# [Collected data]
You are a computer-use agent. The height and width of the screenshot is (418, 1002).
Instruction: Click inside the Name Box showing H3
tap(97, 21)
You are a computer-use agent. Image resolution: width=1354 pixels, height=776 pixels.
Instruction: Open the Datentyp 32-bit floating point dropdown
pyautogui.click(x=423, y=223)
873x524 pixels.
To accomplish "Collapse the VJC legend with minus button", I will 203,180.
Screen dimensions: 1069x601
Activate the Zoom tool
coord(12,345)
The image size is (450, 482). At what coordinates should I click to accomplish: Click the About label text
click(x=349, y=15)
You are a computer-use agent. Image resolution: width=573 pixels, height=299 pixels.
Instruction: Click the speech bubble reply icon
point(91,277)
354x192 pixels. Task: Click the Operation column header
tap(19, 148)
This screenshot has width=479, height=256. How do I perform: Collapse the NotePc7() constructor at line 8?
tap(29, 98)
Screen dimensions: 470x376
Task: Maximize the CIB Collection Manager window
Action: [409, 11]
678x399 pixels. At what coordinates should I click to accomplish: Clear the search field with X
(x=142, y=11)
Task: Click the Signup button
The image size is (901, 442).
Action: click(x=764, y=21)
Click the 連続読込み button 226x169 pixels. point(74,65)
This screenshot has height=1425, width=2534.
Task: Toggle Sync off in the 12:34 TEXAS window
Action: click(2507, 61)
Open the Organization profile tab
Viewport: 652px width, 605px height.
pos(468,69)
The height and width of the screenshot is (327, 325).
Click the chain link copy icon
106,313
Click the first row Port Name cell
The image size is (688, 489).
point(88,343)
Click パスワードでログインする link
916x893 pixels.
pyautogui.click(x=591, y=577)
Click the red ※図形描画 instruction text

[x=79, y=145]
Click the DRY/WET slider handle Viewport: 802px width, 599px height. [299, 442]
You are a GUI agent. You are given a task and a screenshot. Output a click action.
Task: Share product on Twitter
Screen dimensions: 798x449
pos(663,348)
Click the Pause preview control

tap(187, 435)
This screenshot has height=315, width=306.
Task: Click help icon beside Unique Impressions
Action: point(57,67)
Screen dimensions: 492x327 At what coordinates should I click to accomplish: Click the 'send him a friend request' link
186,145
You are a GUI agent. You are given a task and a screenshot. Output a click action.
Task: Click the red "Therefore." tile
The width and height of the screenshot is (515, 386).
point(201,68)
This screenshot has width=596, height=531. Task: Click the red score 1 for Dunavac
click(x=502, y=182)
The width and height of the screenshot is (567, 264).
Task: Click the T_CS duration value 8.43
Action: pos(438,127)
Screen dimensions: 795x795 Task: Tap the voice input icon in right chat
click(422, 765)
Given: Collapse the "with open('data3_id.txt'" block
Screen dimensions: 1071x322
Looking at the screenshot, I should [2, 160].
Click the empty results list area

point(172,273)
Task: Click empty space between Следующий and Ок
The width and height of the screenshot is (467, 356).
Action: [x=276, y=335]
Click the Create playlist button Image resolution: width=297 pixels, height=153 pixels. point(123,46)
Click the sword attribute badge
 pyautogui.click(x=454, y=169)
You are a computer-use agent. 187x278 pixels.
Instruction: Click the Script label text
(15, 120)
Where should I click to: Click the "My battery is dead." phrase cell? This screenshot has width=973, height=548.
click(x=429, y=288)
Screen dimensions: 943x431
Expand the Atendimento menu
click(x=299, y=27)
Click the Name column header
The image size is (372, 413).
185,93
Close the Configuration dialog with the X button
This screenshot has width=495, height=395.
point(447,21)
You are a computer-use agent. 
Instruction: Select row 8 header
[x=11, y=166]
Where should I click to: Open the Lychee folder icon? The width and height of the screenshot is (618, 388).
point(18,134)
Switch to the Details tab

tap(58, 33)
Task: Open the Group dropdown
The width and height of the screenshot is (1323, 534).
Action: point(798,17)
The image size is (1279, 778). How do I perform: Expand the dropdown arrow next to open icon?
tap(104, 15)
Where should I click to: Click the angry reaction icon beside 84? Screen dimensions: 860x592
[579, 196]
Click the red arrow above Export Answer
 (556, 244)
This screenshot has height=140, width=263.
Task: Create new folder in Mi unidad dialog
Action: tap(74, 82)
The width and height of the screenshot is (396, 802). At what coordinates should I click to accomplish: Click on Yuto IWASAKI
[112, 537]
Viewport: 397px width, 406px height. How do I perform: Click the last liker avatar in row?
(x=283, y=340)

# [Directions for this task]
Copy each line of the data that contains the word "agent".

# [Response area]
You are a computer-use agent. The height and width of the screenshot is (418, 1002).
You are a computer-use agent. Image resolution: width=1354 pixels, height=776 pixels.
You are a computer-use agent. Image resolution: width=573 pixels, height=299 pixels.
You are a GUI agent. You are given a task and a screenshot. Output a click action.
You are a GUI agent. You are given a task and a screenshot. Output a click action.
You are a computer-use agent. 187x278 pixels.
You are a computer-use agent. 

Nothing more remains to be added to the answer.